S.E.A.N.I.C.U.S.

Monday, April 03, 2006

ActionMailer attachments

Disclaimer: Binary attachments seem to be broken on Windows because of a problem with the base64 encoding. See the bug I submitted.

ActionMailer is a curious beast. I spent much of last week debugging and retooling what I thought was already working. In testing sending an email with a binary attachment, I found that the file size was smaller, and that the Word document I was using to test it was corrupted -- it thought the character encoding was Japanese, of all things. Turns out this is not a problem on our Linux server, but only on my local Windows box.

That aside, I took procreate's suggestion and looked at some raw emails in my inbox. I wanted to do a gracefully-degrading body content, AND have binary attachments. Below is a snippet of what I came up with.

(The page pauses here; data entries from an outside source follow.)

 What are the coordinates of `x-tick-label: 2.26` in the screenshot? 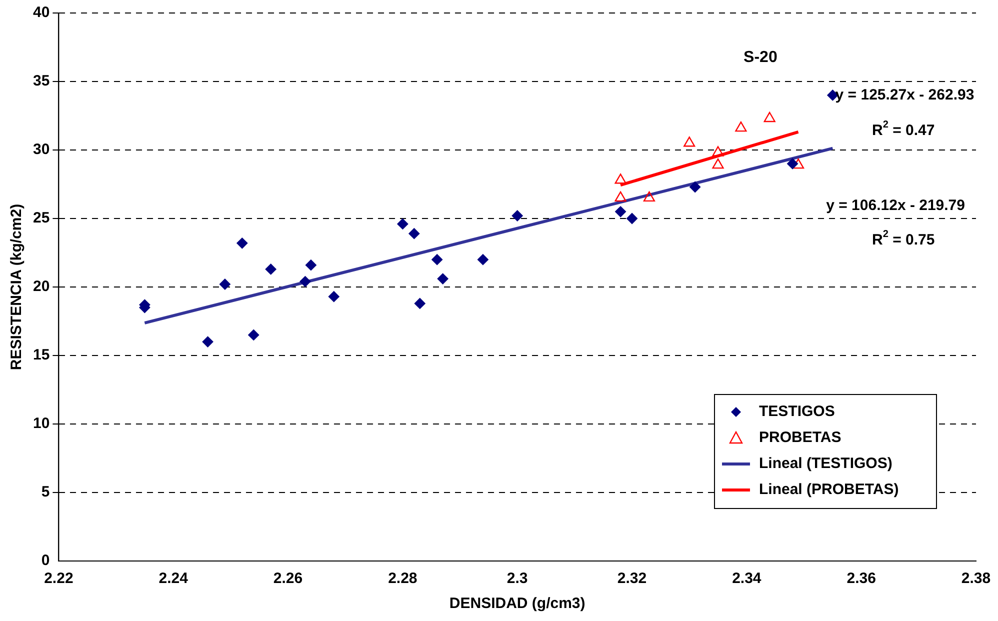 It's located at (288, 579).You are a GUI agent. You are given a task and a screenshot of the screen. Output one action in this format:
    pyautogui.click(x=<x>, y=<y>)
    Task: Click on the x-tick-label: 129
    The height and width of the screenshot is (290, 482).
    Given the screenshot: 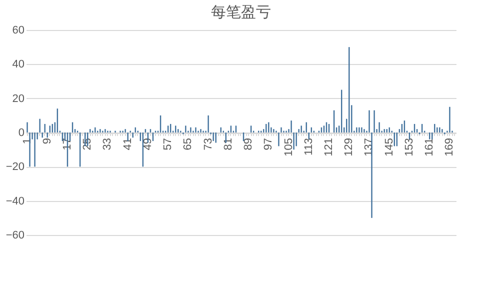 What is the action you would take?
    pyautogui.click(x=350, y=147)
    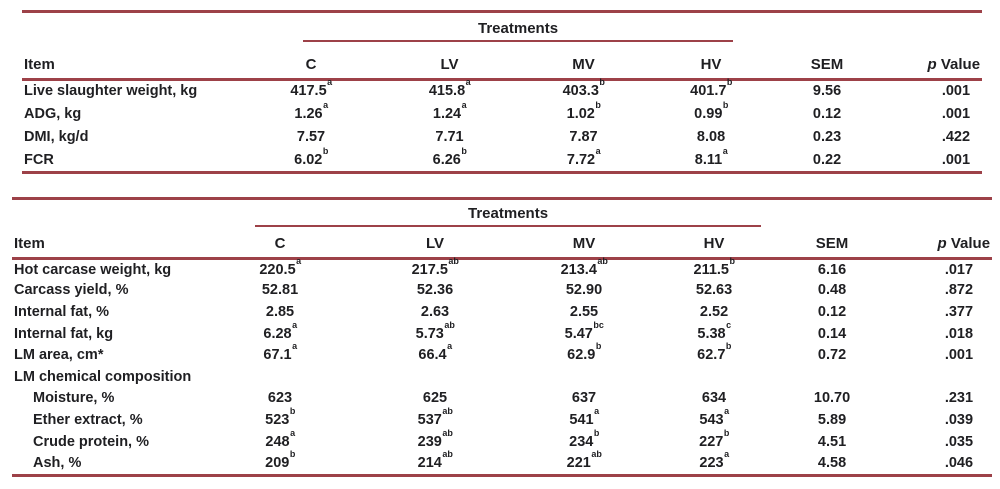 The width and height of the screenshot is (1000, 489). What do you see at coordinates (280, 266) in the screenshot?
I see `treatment-value-cell: 220.5a` at bounding box center [280, 266].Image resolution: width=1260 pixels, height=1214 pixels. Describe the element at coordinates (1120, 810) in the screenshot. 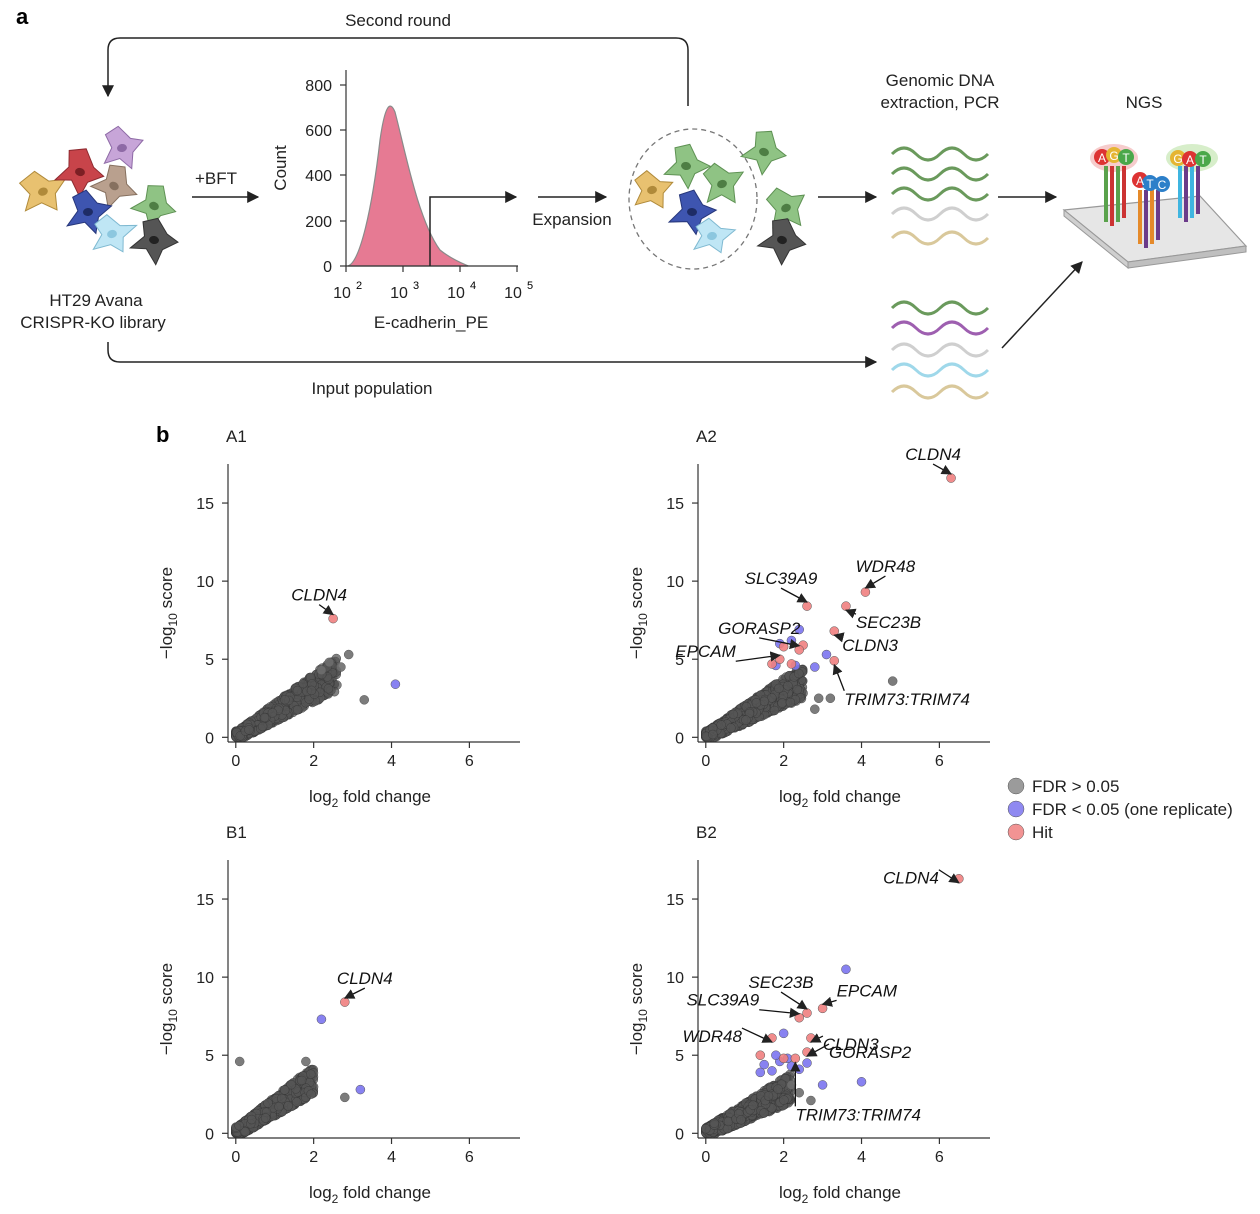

Keep in mind that I'm still dealing with a problem that doesn't allow my templates to be rendered using render_message, so I broke the MVC pattern and put functions in my mailer that do that for me. (Maybe this is a bug I should submit?)

  def attachments(myObject)
subject 'Subject'
recipients 'somebody@kckcc.edu'
from 'somebody-else@kckcc.edu'
content_type "multipart/mixed"

# Message body
part :content_type => "multipart/alternative" do |p|

p.part :content_type => "text/html",
:body => html_view(myObject)

p.part :content_type => "text/plain",
:body => text_view(myObject)

end

# Attachments
part :content_type => "multipart/mixed" do |p|
for att in myObject.attachments
enctype = "Base64"
if att.content_type =~ /^(text\/)/
enctype = "Quoted-printable"
end
p.attachment :content_type => att.content_type,
:body => File.read(att.file),
:filename => File.basename(att.file),
:transfer_encoding => enctype,
:charset => "utf-8"
end
end
end


There's a lot of extra stuff there, like making sure we select Quoted-printable encoding for text content-types. Also, it's not necessary to place your attachments in a separate part -- they can exist at the same level as your message body. I just did it to make sure they weren't interacting with one another unexpectedly.

FYI: I'm using Rails 1.1 and the path/filename and content-type information for my email attachments are stored in the database via an ActiveRecord model called Attachment. As always, YMMV.